WORK ITEM >>
Find the line containing "Click the bottom y-axis tick label 10^-4". Retype it and every later line of the records exactly, leaving out pictures.

TASK INPUT >>
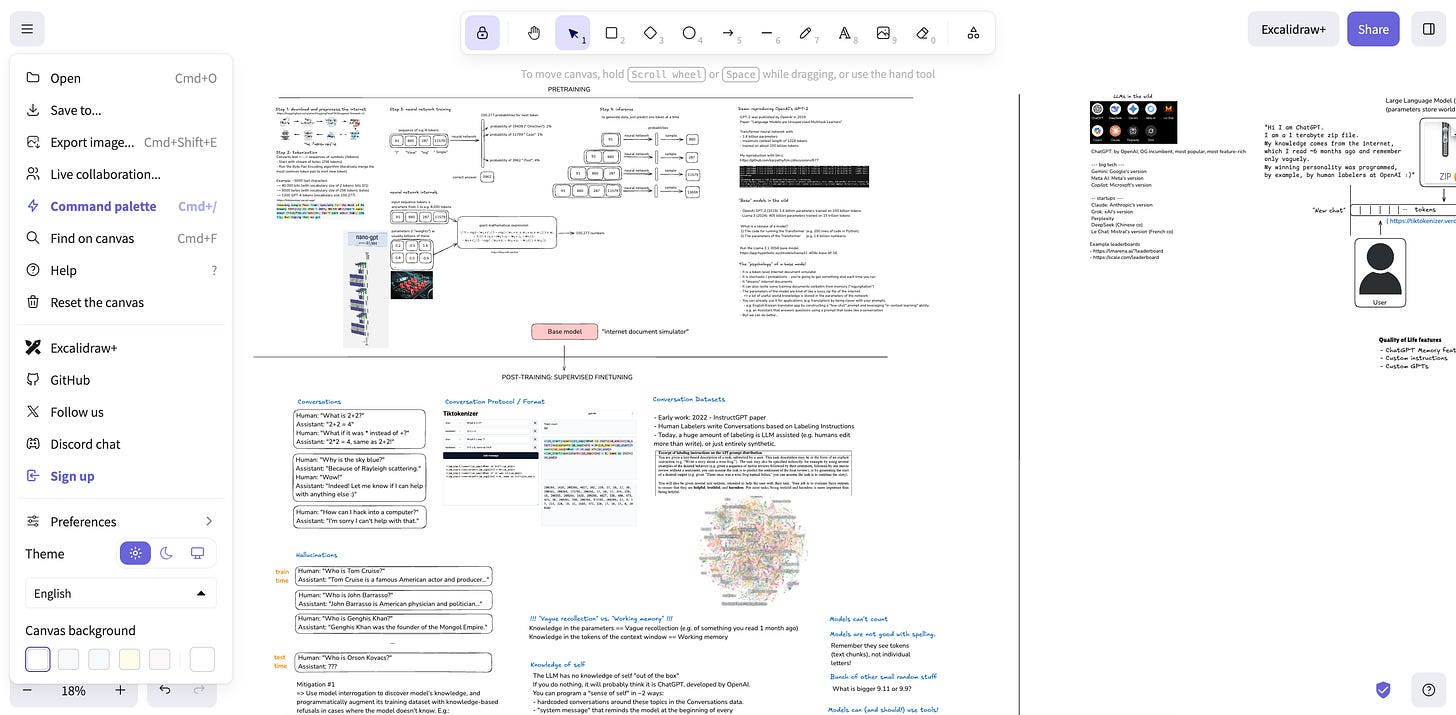
Task: Enable system theme option
Action: click(x=197, y=552)
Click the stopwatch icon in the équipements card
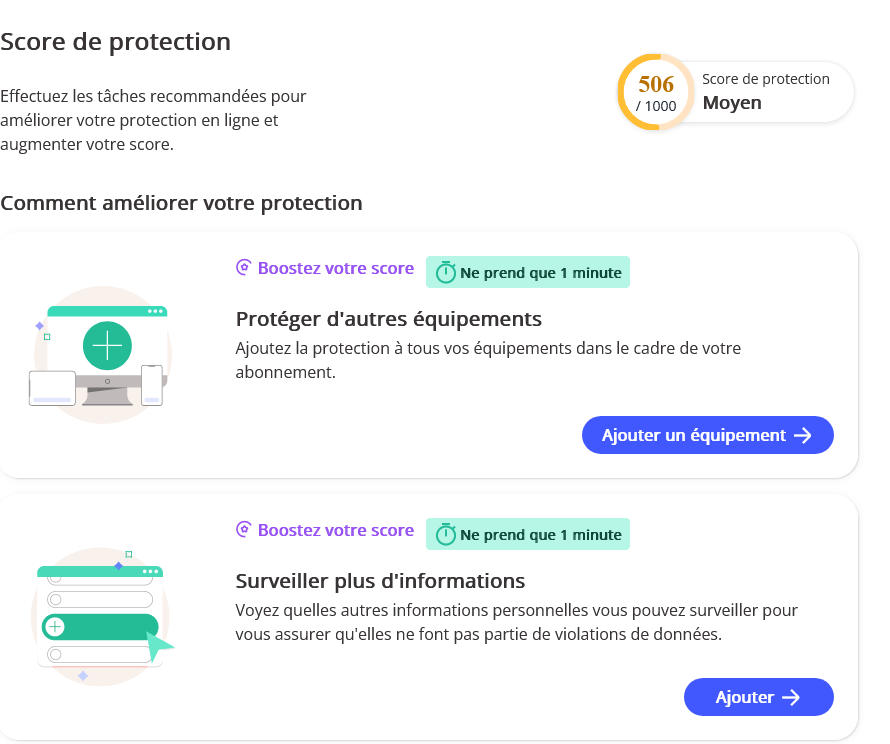890x744 pixels. (445, 273)
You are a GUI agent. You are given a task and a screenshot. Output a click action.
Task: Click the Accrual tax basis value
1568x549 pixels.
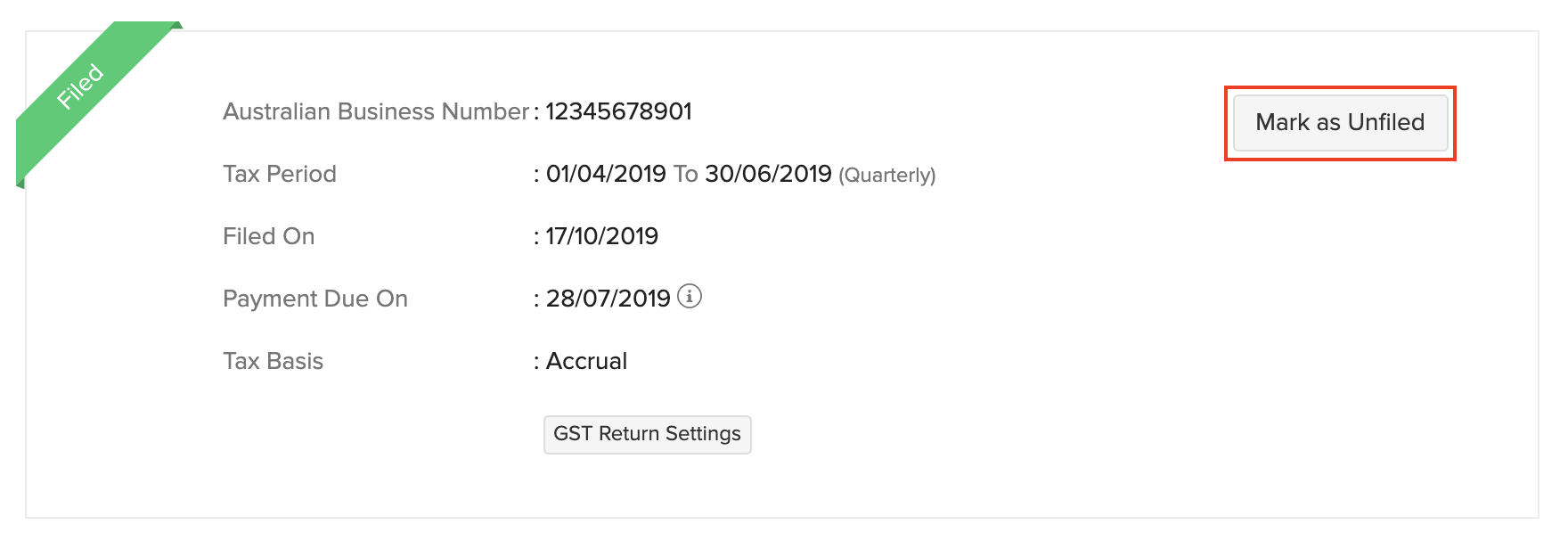(586, 361)
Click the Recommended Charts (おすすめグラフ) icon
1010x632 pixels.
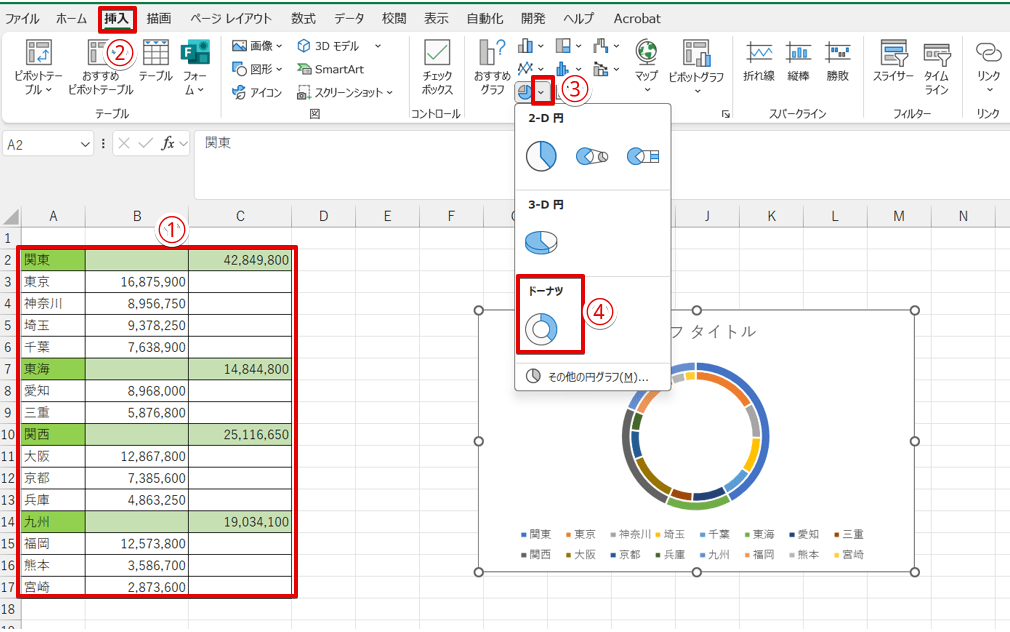click(492, 66)
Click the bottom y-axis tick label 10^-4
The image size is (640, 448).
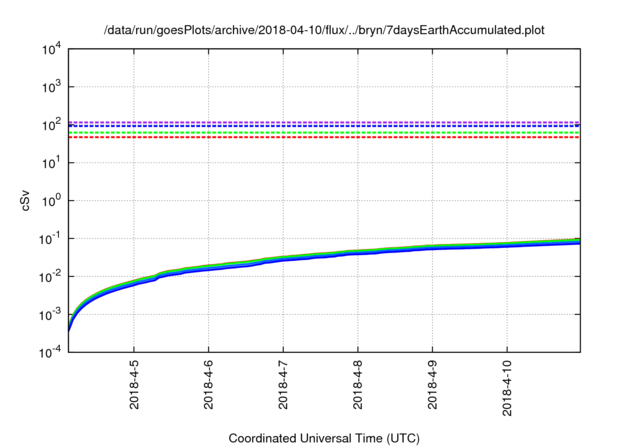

FINAL ANSWER >>
Click the bottom y-axis tick label 10^-4
The image size is (640, 448).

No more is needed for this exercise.